Government Action Falls Short

The Geithner Plan was announced today and caused a major sell-off in the market. I was hoping his speech would cause this type of reaction because I was hoping it would mean the government is announcing a hard-line stance against troubled banks with bold action to eliminate ‘zombie banks’ but that wasn’t exactly the reason for the sell-off. Instead, the sell-off was probably more due to the many unanswered questions in the plan and the uncertainty in its meaning.

It seems that whatever side of the fence you are on about what is best for the financial system depends on your diagnosis of the problem. The Treasury appears to be fighting this problem like it is a liquidity issue that is causing temporarily depressed asset prices. The plan in both its original and current form is to pump enough capital to the banks to keep them afloat until the prices correct and everyone gets their money back (or at least most of it). The other camp is arguing that the banks are insolvent because they are holding permanently impaired assets and the government is artificially keeping them in business even though they are technically bankrupt. Their solution would be to assess the banks needing government intervention, wipe out the current shareholders and management of those banks deemed insolvent, and use some form of bankruptcy proceedings, nationalization, or negotiated private industry sale to start-over with a recapitalized bank.
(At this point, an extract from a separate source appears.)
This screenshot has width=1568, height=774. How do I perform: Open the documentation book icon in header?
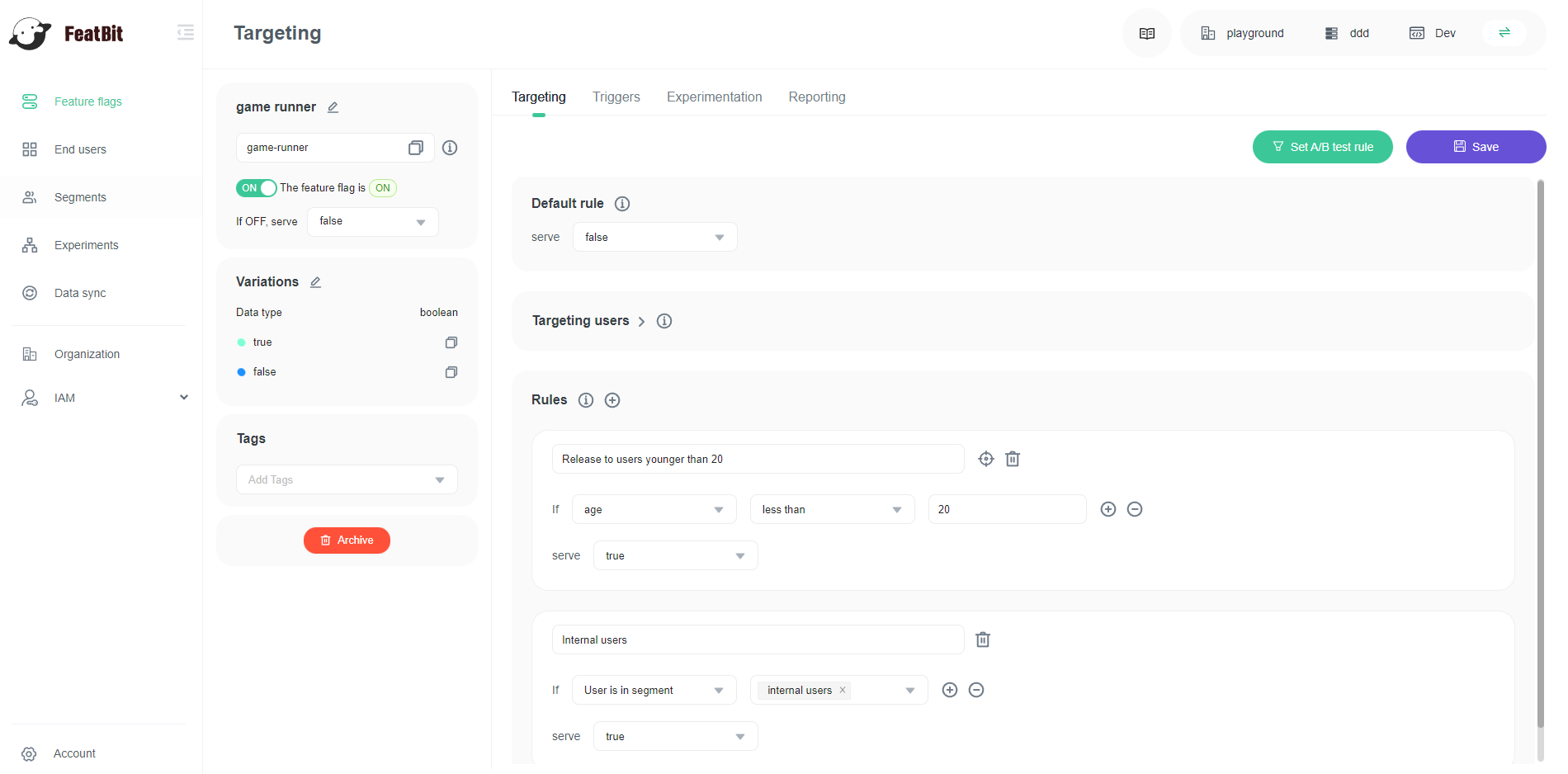1147,34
In the end, maybe Nouriel Roubini is right in his assessment the Treasury seems to be following a course of action based on political reasons. The consensus opinion is that Bank of America and Citi are effectively insolvent while Wells Fargo and JP Morgan are not yet as of today. Instead of taking over BoA and Citi, which risks causing panic for Wells Fargo and JP Morgan, why not delay the decision and hope the economy turns around in the meantime? I actually hope this assessment is more accurate than the more cynical conclusion that the Treasury and Fed are protecting the interests of the big banks at any cost to the taxpayer. I find it ironic that Obama’s speech last night warned if we did not act boldly today that the U.S. could enter a “lost decade” similar to Japan in the 1990’s and the very next day his Treasury Secretary announces a plan that keeps our insolvent banks in business which was one of the major criticisms of Japan during their lost decade. To be more optimistic, at least the groundwork is being laid for the inevitable.
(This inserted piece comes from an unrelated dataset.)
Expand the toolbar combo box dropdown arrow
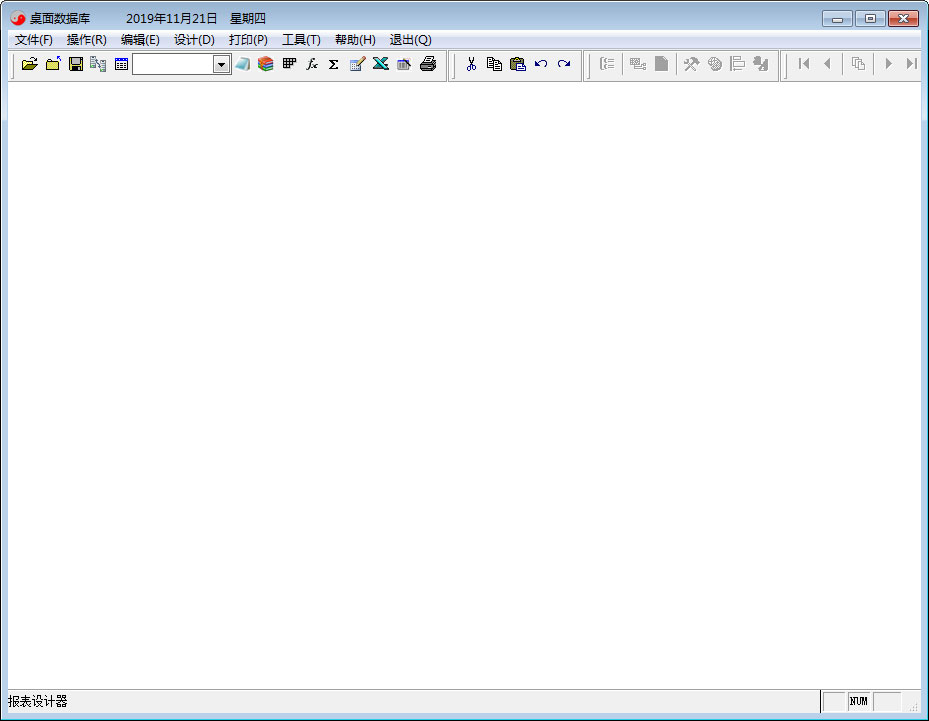Image resolution: width=929 pixels, height=721 pixels. tap(221, 65)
This doesn’t fundamentally change any of my views and I still will wait on the sidelines for better prices in the marketplace. Unfortunately for me, so far, this strategy has not materialized yet as the stocks I am following are almost all up even after today’s fall. Regardless, between the tepid stimulus package and the Treasury plan, I see no reason to expect a strong rebound in the global economy anytime soon and thus see no major catalysts for the U.S. equity markets.